* Your objective: Across all the entries below, how many lines mention the string "will"? Respond with a single number.

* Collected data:
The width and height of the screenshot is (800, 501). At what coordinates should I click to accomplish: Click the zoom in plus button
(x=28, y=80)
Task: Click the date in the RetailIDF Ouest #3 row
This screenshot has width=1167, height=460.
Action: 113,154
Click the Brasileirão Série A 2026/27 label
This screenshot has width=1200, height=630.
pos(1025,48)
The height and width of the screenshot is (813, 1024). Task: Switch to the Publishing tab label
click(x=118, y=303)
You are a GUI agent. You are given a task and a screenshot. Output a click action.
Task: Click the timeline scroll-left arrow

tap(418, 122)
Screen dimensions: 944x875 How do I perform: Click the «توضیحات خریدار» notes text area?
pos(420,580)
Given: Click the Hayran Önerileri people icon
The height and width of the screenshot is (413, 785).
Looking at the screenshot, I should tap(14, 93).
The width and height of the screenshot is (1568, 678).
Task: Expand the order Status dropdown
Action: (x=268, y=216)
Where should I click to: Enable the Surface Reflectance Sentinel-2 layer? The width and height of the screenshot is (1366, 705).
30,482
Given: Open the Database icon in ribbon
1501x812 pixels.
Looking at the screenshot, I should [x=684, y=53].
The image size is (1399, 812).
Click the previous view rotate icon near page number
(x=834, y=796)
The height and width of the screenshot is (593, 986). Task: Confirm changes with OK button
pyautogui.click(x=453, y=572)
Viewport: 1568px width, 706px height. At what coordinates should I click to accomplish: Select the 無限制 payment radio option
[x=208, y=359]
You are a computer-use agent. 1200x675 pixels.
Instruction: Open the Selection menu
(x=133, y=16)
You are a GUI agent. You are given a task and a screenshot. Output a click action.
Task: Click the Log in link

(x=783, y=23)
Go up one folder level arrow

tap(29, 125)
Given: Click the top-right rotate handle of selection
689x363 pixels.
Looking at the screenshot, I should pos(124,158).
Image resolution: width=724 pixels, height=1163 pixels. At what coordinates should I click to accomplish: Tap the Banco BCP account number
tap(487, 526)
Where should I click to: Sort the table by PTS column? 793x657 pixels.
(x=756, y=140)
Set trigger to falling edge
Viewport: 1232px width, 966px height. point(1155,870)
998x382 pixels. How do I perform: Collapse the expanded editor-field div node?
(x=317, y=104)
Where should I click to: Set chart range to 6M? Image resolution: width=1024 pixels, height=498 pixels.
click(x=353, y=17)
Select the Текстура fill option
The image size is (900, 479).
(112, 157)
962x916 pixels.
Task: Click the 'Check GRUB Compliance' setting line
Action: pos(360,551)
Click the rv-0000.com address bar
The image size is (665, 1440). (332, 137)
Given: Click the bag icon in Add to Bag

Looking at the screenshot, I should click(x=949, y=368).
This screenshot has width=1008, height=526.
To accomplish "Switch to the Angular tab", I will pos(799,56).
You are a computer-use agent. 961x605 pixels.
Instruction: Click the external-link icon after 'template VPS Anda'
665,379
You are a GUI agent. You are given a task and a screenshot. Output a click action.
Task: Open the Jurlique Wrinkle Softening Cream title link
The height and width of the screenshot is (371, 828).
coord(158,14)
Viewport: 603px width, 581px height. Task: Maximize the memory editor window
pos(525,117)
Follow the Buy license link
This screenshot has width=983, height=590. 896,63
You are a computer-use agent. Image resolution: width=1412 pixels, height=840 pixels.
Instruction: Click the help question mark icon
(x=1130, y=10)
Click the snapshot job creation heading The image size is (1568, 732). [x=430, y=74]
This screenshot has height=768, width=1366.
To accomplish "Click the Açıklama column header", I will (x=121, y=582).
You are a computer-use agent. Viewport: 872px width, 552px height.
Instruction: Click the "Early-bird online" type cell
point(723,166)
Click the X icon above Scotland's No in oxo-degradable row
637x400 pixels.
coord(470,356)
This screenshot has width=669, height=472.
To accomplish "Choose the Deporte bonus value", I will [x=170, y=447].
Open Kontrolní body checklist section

* Task answer: 3